== TEXT EXTRACT

A senior Obama administration official added in a press briefing last week that the US needs to “build up the capabilities of Amisom as well as the TFG.”

The State Department official said separately, however, that “it may be premature to start translating these attacks into an increase” in Amisom’s strength.

The African Union’s recent call for a four-fold expansion of Amisom’s current 5,000-troop level will be discussed at an AU summit in Kampala later this month, this official added.

A spokesman for the US National Security Council meanwhile told The EastAfrican that US Attorney General Eric Holder and the State Department’s top Africa specialist Johnnie Carson are scheduled to attend the AU summit.

The Obama administration is unequivocal in ruling out the option of withdrawing support for the TFG.

Reporters taking part in last week’s White House-organised press briefing were told by one of two US officials on hand the Kampala bombings show that “what we’ve seen in Kampala is a good example of why that’s not a viable way forward.”

The official was referring specifically to a Council on Foreign Relations report earlier this year by Somalia expert Bronwyn Bruton, who called for “constructive disengagement” from Somalia on the grounds that the TFG does not deserve continued US underwriting.

To Ms Bruton, the Kampala bombings validate her view that the TFG is incapable of defeating Al Shabaab.

====

▶ **GIVEN EXERCISE 1**: In the records, begin at the line that has "Image resolution: width=810" and continue through the end of the records, changing "axis label" to "tick label" and keeping everything else the same. Omit the pictures from your output.
The records that follow have no connection to the article.

== TASK MATERIAL

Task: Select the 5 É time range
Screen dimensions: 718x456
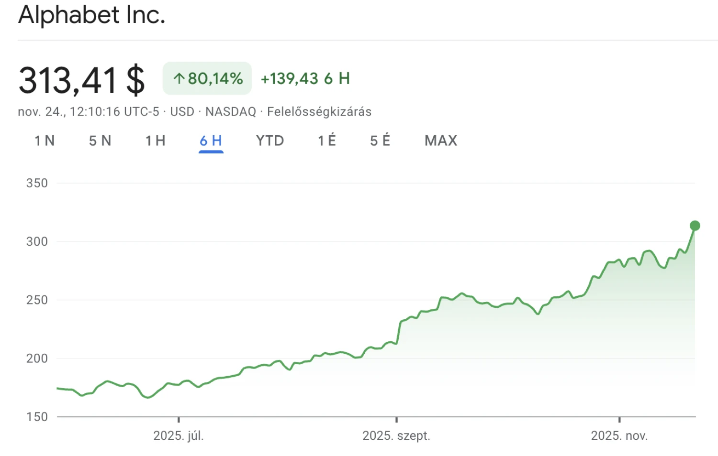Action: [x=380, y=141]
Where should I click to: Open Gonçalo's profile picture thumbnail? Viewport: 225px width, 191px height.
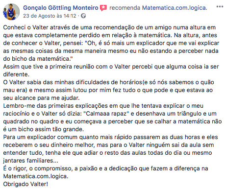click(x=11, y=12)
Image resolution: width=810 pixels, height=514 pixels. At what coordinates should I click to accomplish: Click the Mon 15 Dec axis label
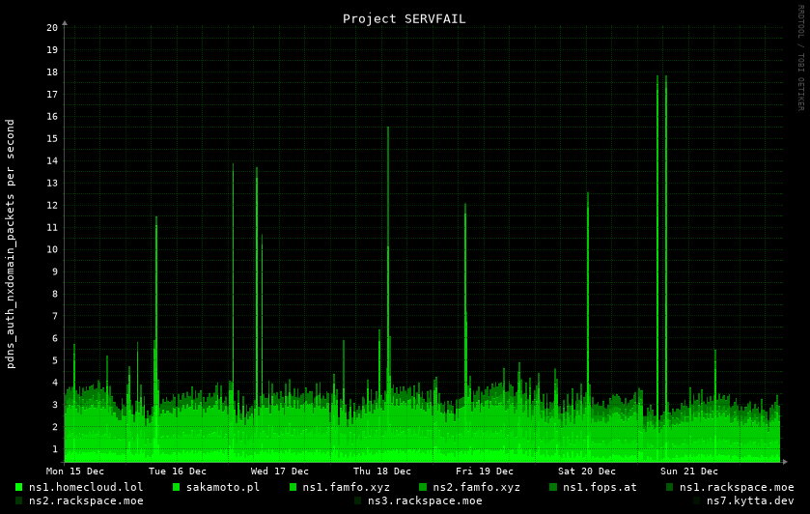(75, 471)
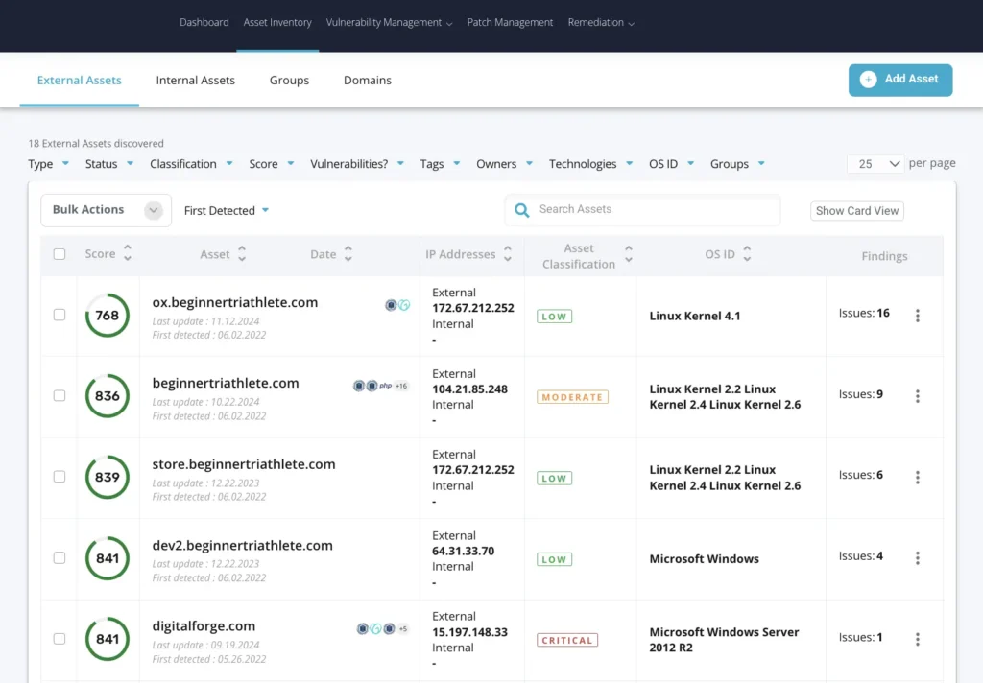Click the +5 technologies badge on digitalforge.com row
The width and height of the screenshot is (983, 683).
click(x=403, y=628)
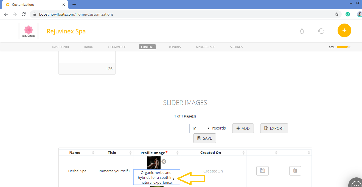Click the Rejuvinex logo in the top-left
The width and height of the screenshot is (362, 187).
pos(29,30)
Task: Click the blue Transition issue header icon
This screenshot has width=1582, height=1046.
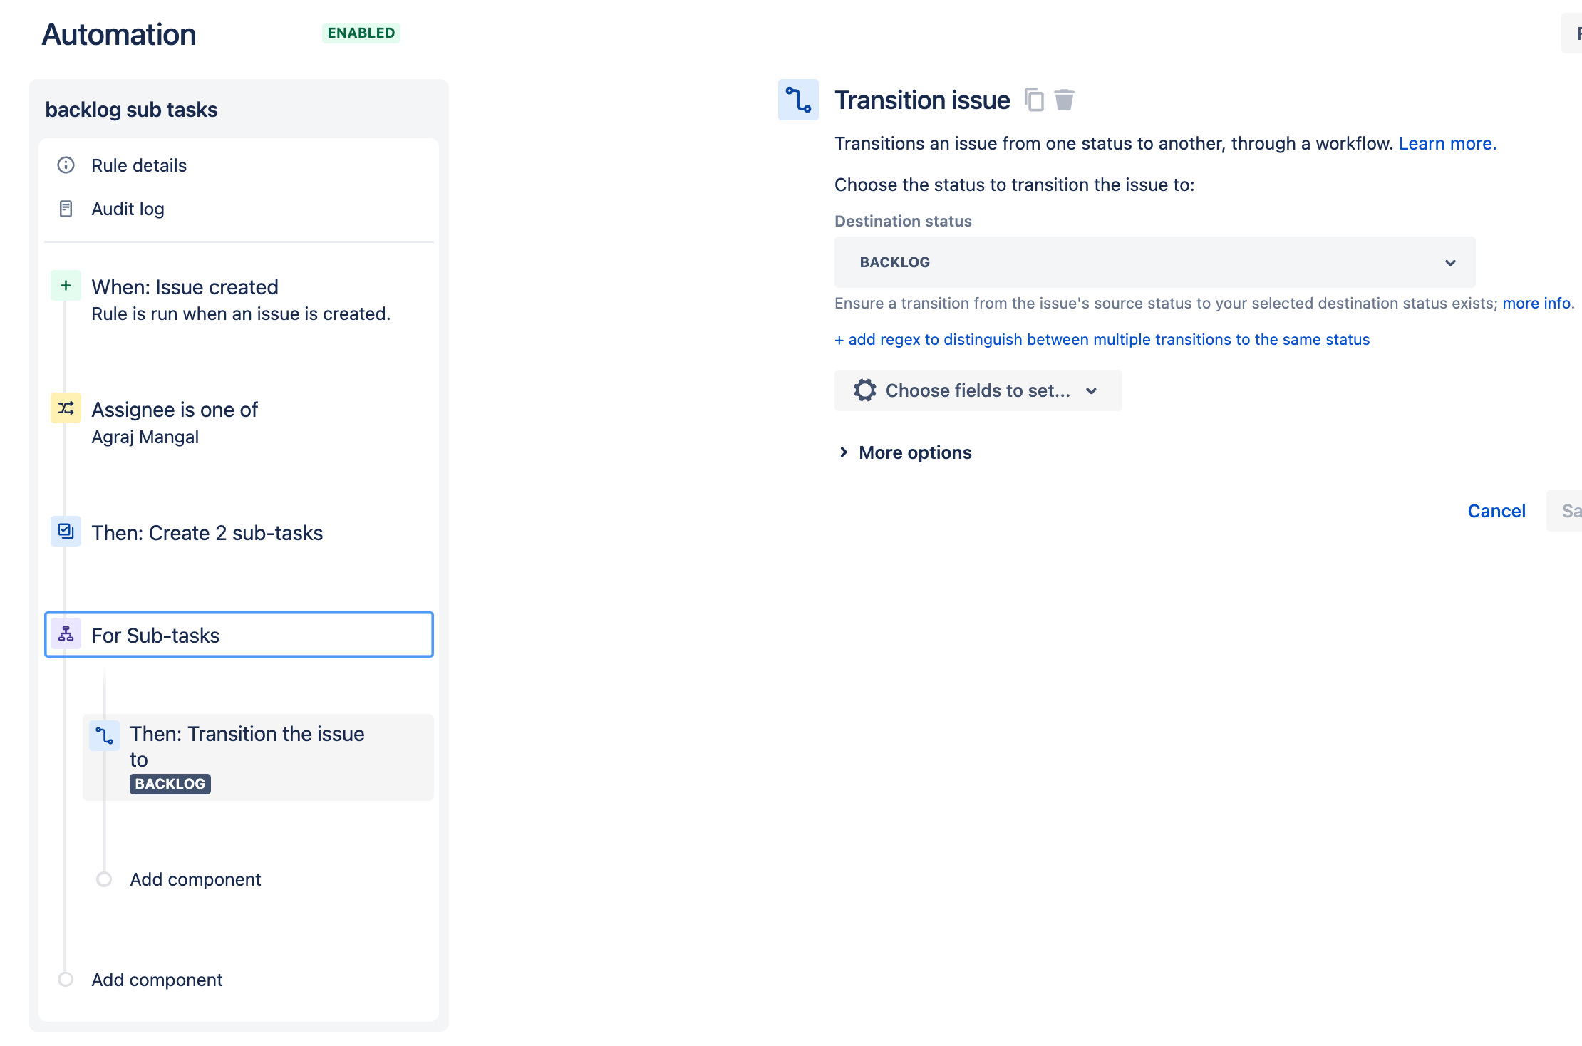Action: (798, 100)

====

▶ **GIVEN EXERCISE 2**: Output the part of the article on US policy toward Somalia that begins at the words "The Obama administration" and stops after "defeating Al Shabaab.", copied verbatim.

▶ **COMPLETE RESPONSE 1**:
Image resolution: width=810 pixels, height=514 pixels. At what coordinates should I click to accomplish: Click the Mon 15 Dec tick label
(75, 471)
Click the +5 technologies badge on digitalforge.com row
The width and height of the screenshot is (983, 683).
click(x=403, y=628)
Click the Rejuvinex logo in the top-left
The width and height of the screenshot is (362, 187).
pos(29,30)
Task: Click the blue Transition issue header icon
This screenshot has width=1582, height=1046.
Action: (798, 100)

▶ **COMPLETE RESPONSE 2**:
The Obama administration is unequivocal in ruling out the option of withdrawing support for the TFG.

Reporters taking part in last week’s White House-organised press briefing were told by one of two US officials on hand the Kampala bombings show that “what we’ve seen in Kampala is a good example of why that’s not a viable way forward.”

The official was referring specifically to a Council on Foreign Relations report earlier this year by Somalia expert Bronwyn Bruton, who called for “constructive disengagement” from Somalia on the grounds that the TFG does not deserve continued US underwriting.

To Ms Bruton, the Kampala bombings validate her view that the TFG is incapable of defeating Al Shabaab.